Spotlight On: Director of Galleries Cynthia Hawkins juggles arts programming, creativity

Between curating art shows at Geneseo’s three major campus art spaces, handling gallery budgets and maintaining Geneseo’s art collection, Director of Galleries Cynthia Hawkins has become an expert when it comes to on-campus art programming. Hawkins is responsible for filling the Lockhart, Lederer and Bridge Galleries with thought-provoking exhibits each semester. She said the goal of Geneseo’s art collection is to ensure that those works have meaning in an academically curricular setting. As a curator, finding this meaning often involves investigative research and experimentation.

Hawkins has found recent success in attributing value to Geneseo’s collections. The college’s Wescott Collection is an incomplete late 19th-century collection that was very obscure, until she stumbled upon more of the works at the historical society in Seneca Falls, N.Y.

Similarly, Hawkins couldn’t locate information on a mysterious collection of folios full of prints of Roman architecture. The only evidence to their history was an Italian text accompanying the collection. She initiated an effort by professors in the department of languages and literatures to translate the texts, and they are currently uncovering the collection’s entire history.

“Now you have a whole new attitude toward it, a whole different historicism belongs to these little etchings, from which you can get a really interesting story,” Hawkins said. “You have to spend time with these objects in order for them to speak to you.”

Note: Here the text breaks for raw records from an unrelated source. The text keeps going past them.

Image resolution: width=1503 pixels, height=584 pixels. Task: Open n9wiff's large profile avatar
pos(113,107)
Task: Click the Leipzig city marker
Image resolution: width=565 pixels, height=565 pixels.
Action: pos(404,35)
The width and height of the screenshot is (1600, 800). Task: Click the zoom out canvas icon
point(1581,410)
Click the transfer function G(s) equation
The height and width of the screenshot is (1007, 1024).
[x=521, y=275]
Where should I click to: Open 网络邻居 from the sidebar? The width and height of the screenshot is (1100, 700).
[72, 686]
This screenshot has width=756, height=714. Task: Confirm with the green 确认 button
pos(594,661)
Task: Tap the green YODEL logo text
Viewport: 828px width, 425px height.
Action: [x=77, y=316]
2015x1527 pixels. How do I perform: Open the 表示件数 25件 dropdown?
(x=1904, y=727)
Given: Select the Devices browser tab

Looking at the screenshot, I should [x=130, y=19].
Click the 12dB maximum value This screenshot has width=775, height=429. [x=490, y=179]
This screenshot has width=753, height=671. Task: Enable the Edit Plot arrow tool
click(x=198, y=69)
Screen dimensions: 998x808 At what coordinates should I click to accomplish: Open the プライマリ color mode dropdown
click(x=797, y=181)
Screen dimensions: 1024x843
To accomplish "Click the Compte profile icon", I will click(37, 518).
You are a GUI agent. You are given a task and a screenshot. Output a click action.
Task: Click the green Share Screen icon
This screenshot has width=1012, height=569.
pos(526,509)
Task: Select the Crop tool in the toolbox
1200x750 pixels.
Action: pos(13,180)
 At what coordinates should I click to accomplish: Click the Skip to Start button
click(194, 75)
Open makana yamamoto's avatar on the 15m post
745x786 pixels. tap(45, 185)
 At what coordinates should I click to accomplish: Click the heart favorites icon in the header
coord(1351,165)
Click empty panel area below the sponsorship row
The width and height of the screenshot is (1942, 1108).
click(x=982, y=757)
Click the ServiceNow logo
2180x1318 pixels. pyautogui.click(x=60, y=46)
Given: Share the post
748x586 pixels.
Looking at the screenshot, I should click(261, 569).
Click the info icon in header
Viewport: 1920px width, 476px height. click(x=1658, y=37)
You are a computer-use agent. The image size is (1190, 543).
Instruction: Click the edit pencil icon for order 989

Of the several exhibitions put on this semester, Hawkins said that “Customs” is the one that stands out most to students, crediting its community involvement as something that makes it delightful to people.

Hawkins began art directing when she was an adjunct professor at SUNY Rockland Community College, where she would host exhibitions in the college’s library. Hawkins joined Geneseo seven years ago while she was working on her master’s degree thesis in museum professions at Seton Hall University.

Hawkins is currently working on her Ph.D. in American studies at the University at Buffalo, with a focus on the history of the museum and how it intersects with citizenship, race and identity. According to Hawkins, the Western conception of the museum came from the French Revolution as a way to redistribute art from the royalty to the people.

“Some people don’t want to even talk about the museum in terms of its educative roots,” Hawkins said. “In Egypt, the pharaohs had little rooms with collections of objects that were used to teach the pharaoh and the children about themselves, their culture and their environment … I don’t think that should be brushed off.”

Hawkins also has an artistic career of her own. She originally went to school to study painting at Queens College and received her Master of Fine Arts degree from Maryland Institute College of Art’s Mount Royal School of Painting.

Hawkins employs color field abstraction techniques, which are bright and often focus on patterned geometric shapes within. Her frequent illustration of arrows creates a sense of motion, giving her work a branded appearance.